Parents concerned by suicide, here's what you need to know
GIVE your children a sense of hope.
These are key words of advice from psychologist Mark Cary, who said the teenager's death could spur a range of emotions in the community.
Anger, sadness, depression and confusion were among a range of feelings Mr Cary said young people may be feeling as they try to make sense of the recent tragedy.
Mr Cary said it was important for parents to tell their children no problem was "too big to solve".
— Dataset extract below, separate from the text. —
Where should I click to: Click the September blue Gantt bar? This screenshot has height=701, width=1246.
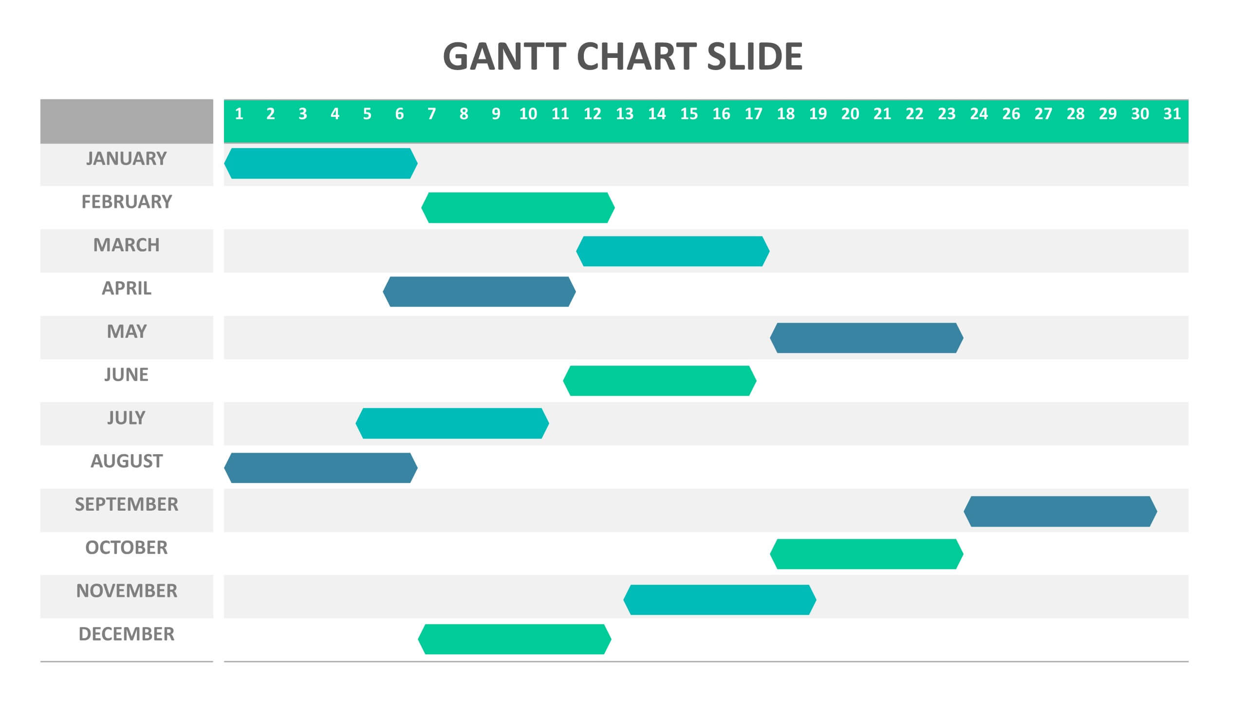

"When (young people) get depressed we see all sorts of changes in their personality. They start to not look after themselves, become withrawn, can eat less, have poor sleep, stop mixing with their family or friends," he said.
"A person can develop suicidal thinking when they feel there is little hope of fixing an issue."
Mr Cary said parents should demonstrate they share their children's concerns and that there are ways of addressing the issue.
"It's always important to encourage a sense of hope and a view that things can be solved," he said.
"If you know a child is having suicidal thoughts, keep an eye on them.
"Spend a lot of time with them and try to be around them."
Kaitlyn's sister Shardae Ros said in hindsight there were small signs the Stanthorpe 16-year-old was becoming withdrawn, but she did not realise the extent of her issues.
"We would ask her what was wrong and she would say nothing and just go off into her room," Shardae said.
Mother of two Hayley Latham said it was "scary" for parents to think their child might not communicate their problems.
"Especially if they won't open up - you don't know where they are at in their mind," she said.
As someone who raised a transgender child who faced bullying, Mrs Latham said her main concern as a parent was preventing her son from taking his own life.
"I experienced first-hand how bullying could could affect his emotional state and mental health."
Mr Cary said friends could grieve Kaitlyn by planting a tree, lighting a candle or taking positive action.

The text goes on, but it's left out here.